Sağlığın, refahın, huzurun, dünyanın ve insanlığın geleceği için asıl önemli olanın ne oluğunu bu kadar iyi bilen bir insanlık için gelinen noktada KKTC’nin içinde bulunduğu koşullar uygun değil!

Ha… Eğer uygundur diyorsanız, şu kapsamda size katılabilirim:

Hırslar, riya, geleceksizlik, “sadece ben” mantığı ile yaşayan bir grup kötülüğü kendisine emel bellemişler için normal…

Bu kötülük bizim sonumuzu getirecek.

Mesele ne varoluş ve Kıbrıslılık, ne varlığımızın dünya üzerindeki anlamı, ne de başka bir şey.

Mesele insanların birbirlerini yok ederek, diğer tüm canlıları yok ederek yaşama şanslarını artırdıkları veya refah seviyelerinin çıtasını az daha yukarı çıkarma çabası.

Ve bu yolda her şeyi mubah görüyor olmaları ile ilgili.

***

KKTC dinamikleri, hatta Kıbrıslı Türklerin adanın iki kopuk parçasının bir kısmı olma yolundaki ısrarları da Kıbrıslı Rumlarınki de…

Barışsızlığın bugüne kadar tarih boyunca, birkaç aile veya bazı zümreler haricinde kime yaradığını sorgulamak bile gerçekleri ve doğruları kolaycacık bulmamıza sebep olabilirken, bizlerin hayatın gerçekten insanlığa yaraşır ve ihtiyacımız olanlar doğrultusunda neyi yaşamamızı şekillendirmeye yarayacağı açıktır.

Sorgular mısınız?

Milliyetçiliği önümüze siper ederek adayı ikiye bölmüşlüğümüzün yıllar içinde bize nasıl bir iyiliği dokunmuştur?

Tıpkı tarih boyunca bazı kara parçalarının birilerinin eline girsin çıksın diye verdikleri mücadelenin kimin nasıl işine yaradığını sorguladığınızda karşınıza çıkacak cevabın ta kendisi olduğunu göreceksiniz.
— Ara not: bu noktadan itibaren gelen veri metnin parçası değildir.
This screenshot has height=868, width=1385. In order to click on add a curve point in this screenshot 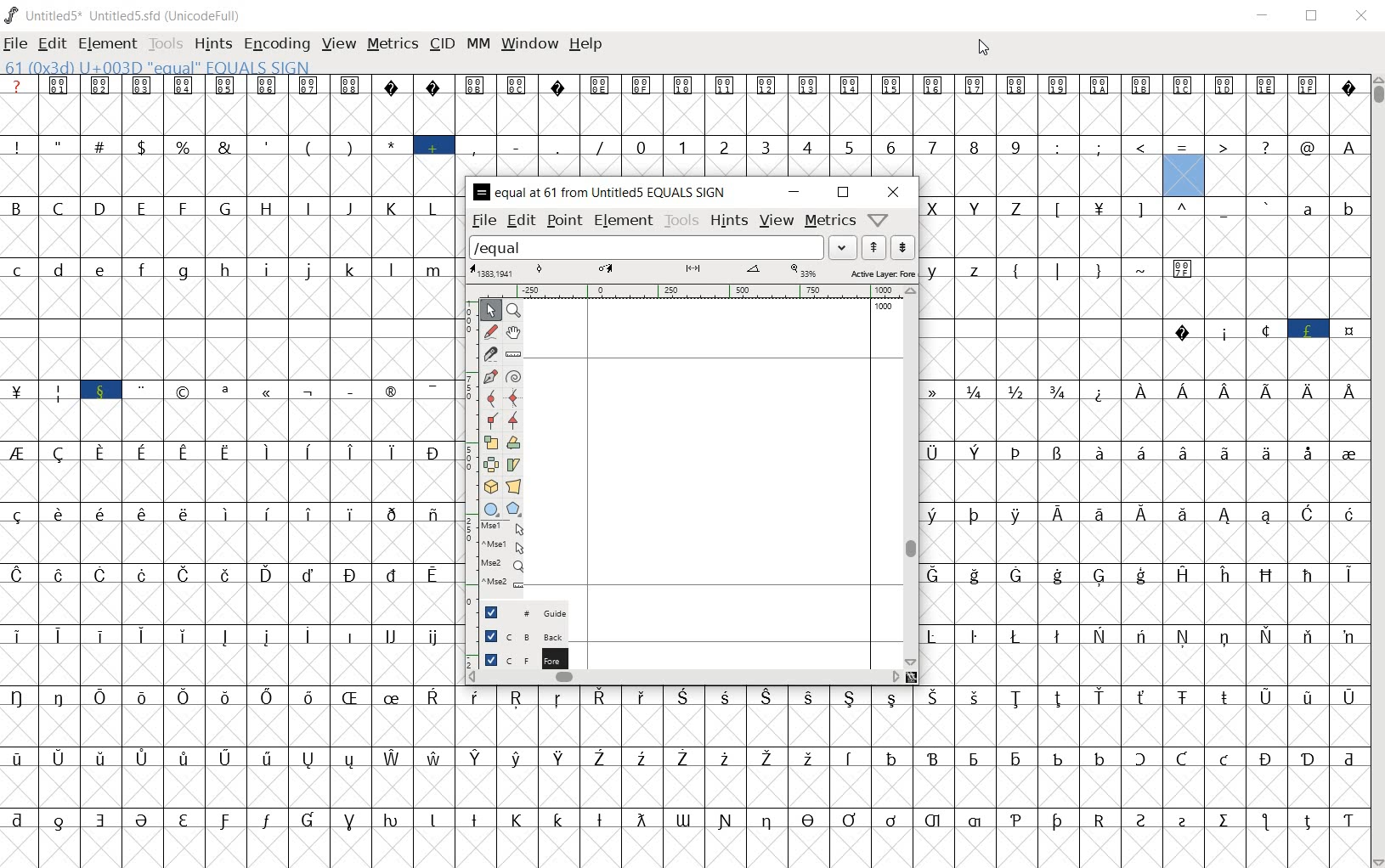, I will do `click(490, 398)`.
O nedenle bunları bahane ederek adına demokrasi dedikleri ve bizi bir tür post modern köleliğe zorladıklarının farkına varmalıyız.
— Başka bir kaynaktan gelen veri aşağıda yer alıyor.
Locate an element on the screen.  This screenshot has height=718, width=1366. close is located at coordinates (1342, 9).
Varılmadığı müddetçe bir adım yol katedilmeyeceğini görmeliyiz.

Görmediğimize inanmıyorum.

Açıkça dile getirmekten çekinmiyorum. En küçük bir kuruluştan en büyük uluslararası birlikteliğe kadar, birilerinin bir adım yukarıda olması için yapılanlar, göze alınanalar ve insanların birbirleri ile yiyişmelerinin altında yatan nedenlerden pek de farklı değildir içinde bulunduğumuz pozisyon. KKTC üzerindeki Türkiye Cumhuriyeti veya diğer herhangi bir ülkenin etki yaratmaya çalışmasından, basit bir şirketin iktidarını ele geçirme çabasına kadar, ideolojiler arasındaki çekişmelerden cinsiyetler arasındaki çatışmalara kadar, yaşa dayalı ayrımcılıklardan pek çok aklımıza gelebilecek yarışa kadar herşeyin bir iktidar mücadelesi olduğunu ve anlatılanların aksine insanlığın, halkların veya toplulukların toplu çıkarlarına hizmet etmediğini farkedebilmek hepimizi büyük bir yükten kurtarabilir.
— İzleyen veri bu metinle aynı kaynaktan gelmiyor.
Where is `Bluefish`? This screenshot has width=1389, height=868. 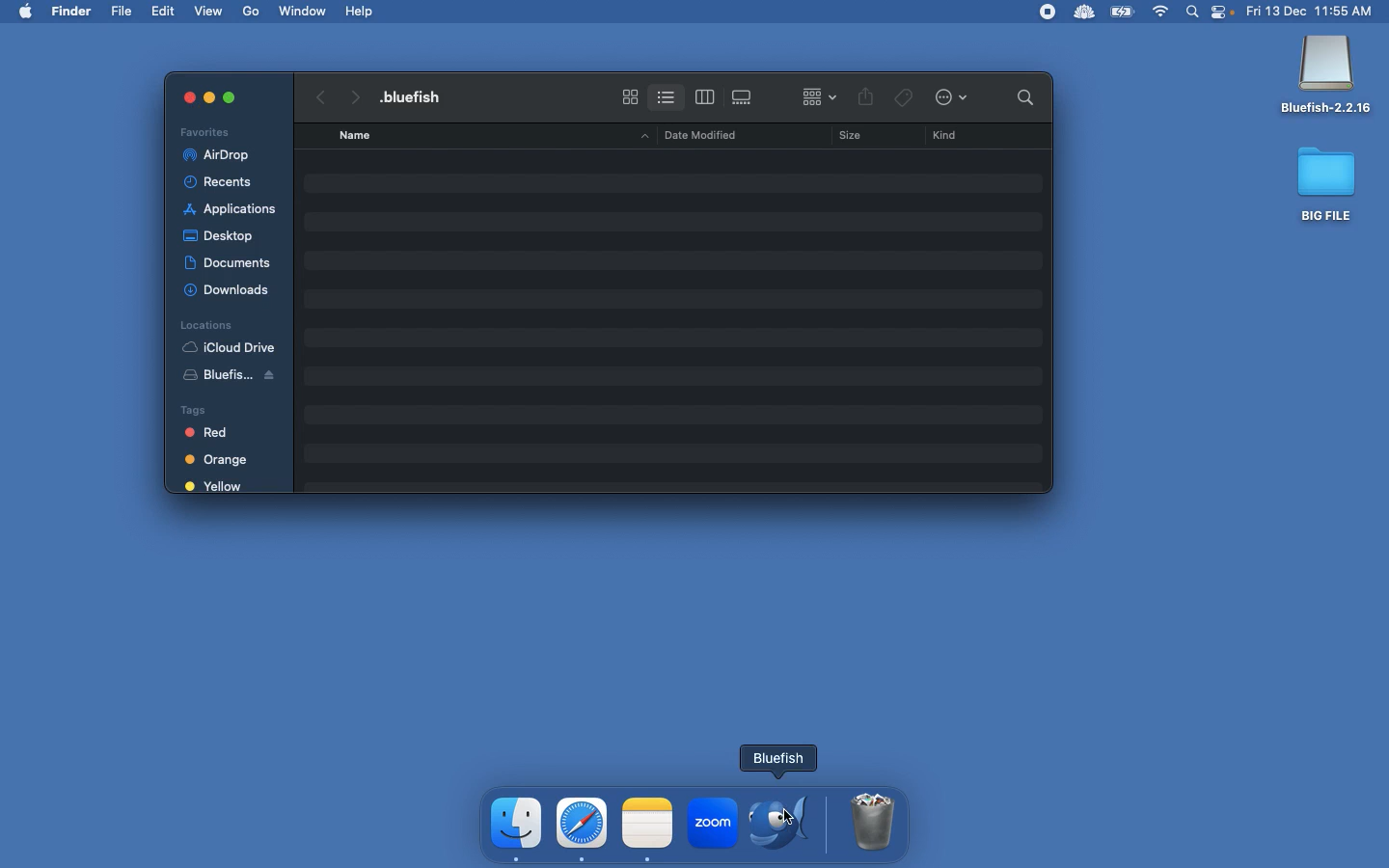
Bluefish is located at coordinates (1326, 76).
Lakin biliyorsunuz değil mi? Bunu kabul etmeyişimiz dahi bizlerin bazılarımızın çıkarları ile örtüşmeyişi ve insana has o iki yüzlülükle ne kadar da yakından alakalı…

Ne zaman bıkarız ne zaman bu güç savaşlarının bizlere zarar vermesinden sıkılırız bilmiyorum.

Dikkat ederseniz, ne zaman fark edeceğimizi sorgulamıyorum bile….

Lakin sıkılmayacağız çünkü işimize gelmiyor. Öyle değil mi?

Bravo devam edin.

Kendi ülkenize ve kendi toplumunuza değil; daha düzenli bir yaşamın bir parçası olabilmek adına verilecek mücadeleden uzak durmaya devam edin…

Edin…

Benim tuzum kuru… Bizlerin, bizim nesillerimizin tuzu kuru… Bilin ki çok değil en fazla iki nesil sonra belki de artık uğruna mücadele edilecek ülkelerimiz olmayacak. Olmayacağı için barış ya da bağımsızlık gibi kavramlarımız da olmayacak.

Ve bu benim umurumda bile değil.

Çünkü bedenim çoktan toprak olacak…

Bu kadarı hakediyorsak, sonunda elimizde kalacak olan bu olsun o zaman.